The experimental intensity gain spectrum is also shown in Fig. 5, by dividing amplified spectrum to seed spectrum. It shows noisy errors existing below ~450nm and above ~785nm, because of low measured spectral intensity of seed and amplified pulses. The intensity gain exists from ~500nm to ~770nm, although the bandwidth of experimental intensity gain (FWHM) is 60nm. The main reasons for such experimental intensity gain are that the stretched pump pulse is Gaussian temporal profile; the maximal amplified spectrum is obtained by changing delay between signal and pump pulse; and there exists high order dispersion in seed pulse. Because the full width of experimental intensity gain spectrum is broader than 200nm, it can be concluded that an LBO is suitable for sub-5 fs NOPA system.
Comparison between Figures 2 and 5 shows that the experimental intensity spectrum is basically consistent with that calculated for a pump wavelength of 392.5 nm. Therefore we can conclude that the spectral bandwidth of the pump has no substantial effect on the gain spectra of the NOPA. Because the pump pulse width (FWHM) is about 350 fs, signal pulse width is about 200 fs with negative dispersion, the GVMs between pump (392.5 nm) and signals at 500 nm and 800 nm were calculated to be 25 fs and 128 fs in a 1 mm thick LBO crystal, therefore the GVM can be neglected in the calculation with Eq. (4), to obtain the results shown in Fig. 2.
In conclusion, we developed a NOPA system based on a LBO crystal, the average gain G of LBO, with ultra broadband of 200 nm, was about 210. Furthermore, we simulated the intensity gain of NOPA pumped by 526.5 nm.

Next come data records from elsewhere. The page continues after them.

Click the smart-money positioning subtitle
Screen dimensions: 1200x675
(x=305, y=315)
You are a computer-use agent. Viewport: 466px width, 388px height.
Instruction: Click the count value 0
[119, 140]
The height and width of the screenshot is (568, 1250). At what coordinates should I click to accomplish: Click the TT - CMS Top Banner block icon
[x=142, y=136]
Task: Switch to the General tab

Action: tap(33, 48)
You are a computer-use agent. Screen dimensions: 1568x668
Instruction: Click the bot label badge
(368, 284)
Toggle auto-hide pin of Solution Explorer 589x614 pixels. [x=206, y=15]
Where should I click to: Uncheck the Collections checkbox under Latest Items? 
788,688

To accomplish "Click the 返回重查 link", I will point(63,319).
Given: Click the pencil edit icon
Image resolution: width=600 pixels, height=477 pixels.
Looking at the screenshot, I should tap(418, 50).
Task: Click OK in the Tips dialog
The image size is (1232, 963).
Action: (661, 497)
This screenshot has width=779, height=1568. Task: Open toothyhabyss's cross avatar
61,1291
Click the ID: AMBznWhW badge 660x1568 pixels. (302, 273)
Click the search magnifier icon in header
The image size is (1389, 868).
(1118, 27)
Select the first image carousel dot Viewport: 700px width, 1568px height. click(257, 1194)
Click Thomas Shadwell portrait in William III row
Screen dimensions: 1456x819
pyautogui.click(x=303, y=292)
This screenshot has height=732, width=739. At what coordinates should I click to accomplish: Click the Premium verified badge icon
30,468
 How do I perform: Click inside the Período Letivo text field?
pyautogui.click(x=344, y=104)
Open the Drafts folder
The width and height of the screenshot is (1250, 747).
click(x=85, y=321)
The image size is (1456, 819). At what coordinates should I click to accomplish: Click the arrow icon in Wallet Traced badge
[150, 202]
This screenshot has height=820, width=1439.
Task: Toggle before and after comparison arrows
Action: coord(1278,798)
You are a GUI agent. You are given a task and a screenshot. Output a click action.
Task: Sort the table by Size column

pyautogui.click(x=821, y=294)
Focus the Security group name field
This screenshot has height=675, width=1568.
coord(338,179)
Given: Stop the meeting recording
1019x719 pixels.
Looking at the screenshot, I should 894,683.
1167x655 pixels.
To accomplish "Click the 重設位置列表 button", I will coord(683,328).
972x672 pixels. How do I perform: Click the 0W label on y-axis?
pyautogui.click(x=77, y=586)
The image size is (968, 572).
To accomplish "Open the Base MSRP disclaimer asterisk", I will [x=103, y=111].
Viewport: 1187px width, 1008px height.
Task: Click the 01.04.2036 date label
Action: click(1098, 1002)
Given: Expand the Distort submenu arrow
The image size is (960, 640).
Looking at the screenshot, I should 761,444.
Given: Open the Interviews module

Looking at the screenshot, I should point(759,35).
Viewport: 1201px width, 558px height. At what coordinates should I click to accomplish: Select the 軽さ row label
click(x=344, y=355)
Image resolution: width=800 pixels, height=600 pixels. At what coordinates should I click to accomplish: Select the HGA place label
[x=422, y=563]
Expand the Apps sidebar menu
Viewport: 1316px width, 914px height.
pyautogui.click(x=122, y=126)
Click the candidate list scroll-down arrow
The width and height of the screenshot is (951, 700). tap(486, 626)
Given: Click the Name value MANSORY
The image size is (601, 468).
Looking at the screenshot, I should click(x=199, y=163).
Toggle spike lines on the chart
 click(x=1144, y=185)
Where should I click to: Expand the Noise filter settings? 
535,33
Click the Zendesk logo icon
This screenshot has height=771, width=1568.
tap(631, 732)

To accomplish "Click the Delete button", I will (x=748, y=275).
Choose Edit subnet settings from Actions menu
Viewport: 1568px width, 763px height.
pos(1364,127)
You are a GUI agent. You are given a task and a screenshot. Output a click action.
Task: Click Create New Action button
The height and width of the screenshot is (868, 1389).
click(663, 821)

The gain bandwidth is about 337 nm, it can support sub-5 fs pulse amplification. Now LBO crystal with size larger than 100 mm can be grown. It has large damage threshold and effective nonlinear coefficient, compared with KDP and KD*P. Therefore it has a great potential as the energy amplifier for TW to PW of sub-5 fs NOPCPA.
This work was partly supported by the grant from the Ministry of Education (MOE) in Taiwan under the ATU Program at National Chiao Tung University. A part of this work was performed under the joint research project of the Laser Engineering, Osaka University under contract subject B 1-27.